Bu kurbağa, kendi öyküsünü yazdırana
kadar rahatsız etti beni. Hayalimde hep çukurun içindeydi, patlak gözleriyle, inip
inip kalkan karnıyla başına neler geldiğini bilmediğim bir kurbağa... Ona karşı
insan olarak sorumluluğumu yerine getirmediğimi düşünüyordum hep. Öyküsünü
yazdım ve kurbağa beni rahat bıraktı. Öykü kısaca şöyleydi:
Okula
giderken tarla
yollarından geçmek zorunda kalan bir çocuk çukura düşmüş bir kurbağa
ile karşılaşır. Onu bu çukurdan çıkarmak için türlü yollar dener. Çünkü
kurbağa
zıplayarak çıkamayacak durumdadır. Orada açlıktan ölebilir ya da bir
yılan
çukura kayıp kurbağayı yutabilir. Çocuk ne yaptıysa olmaz. Okul
dönüşü kendini yine çukurun başında bulur. Kurbağa hâlâ
oradadır. Bir dal uzatır çocuk çukurun içine. Gizlenir ve kurbağanın kurtuluşunu
bekler. Bir süre sonra dal kıpırdar, kurbağa kalan ömrünü özgürce sürdürmek için yabani otların arasına dalıp uzaklaşır.
Aslında çukurun
başındaki çocuk bendim ve o dalı uzatmayı akıl edememiştim.
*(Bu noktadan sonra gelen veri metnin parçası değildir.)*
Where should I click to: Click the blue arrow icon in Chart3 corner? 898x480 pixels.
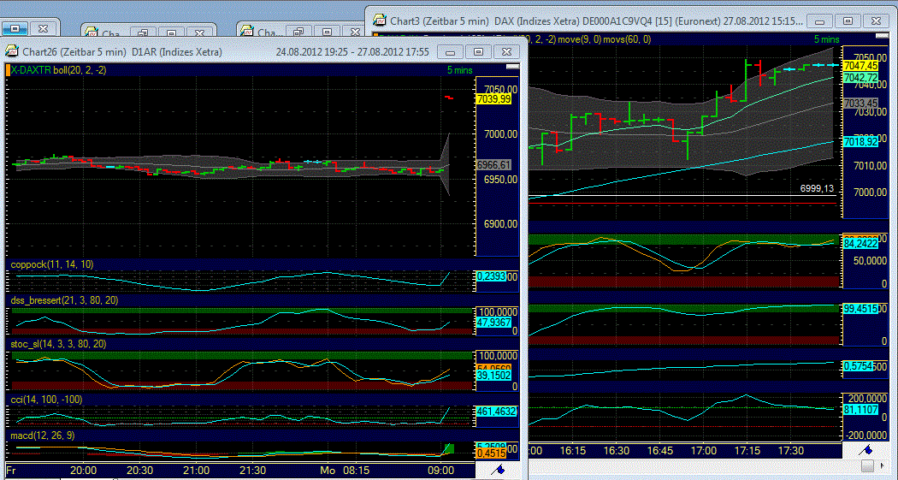point(866,449)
Belki
kurbağa da dala tırmanmayı akıl edemeyecekti, bunu bilemezdim.
Kurbağanın hayaleti yıllarca huzursuz edince beni öykü mutlu bitsin
istedim. Bunu okuyan çocuklar başka canlılar için çukurlara dal
uzatabilir gibi bir iyimserliğin peşinden gittim."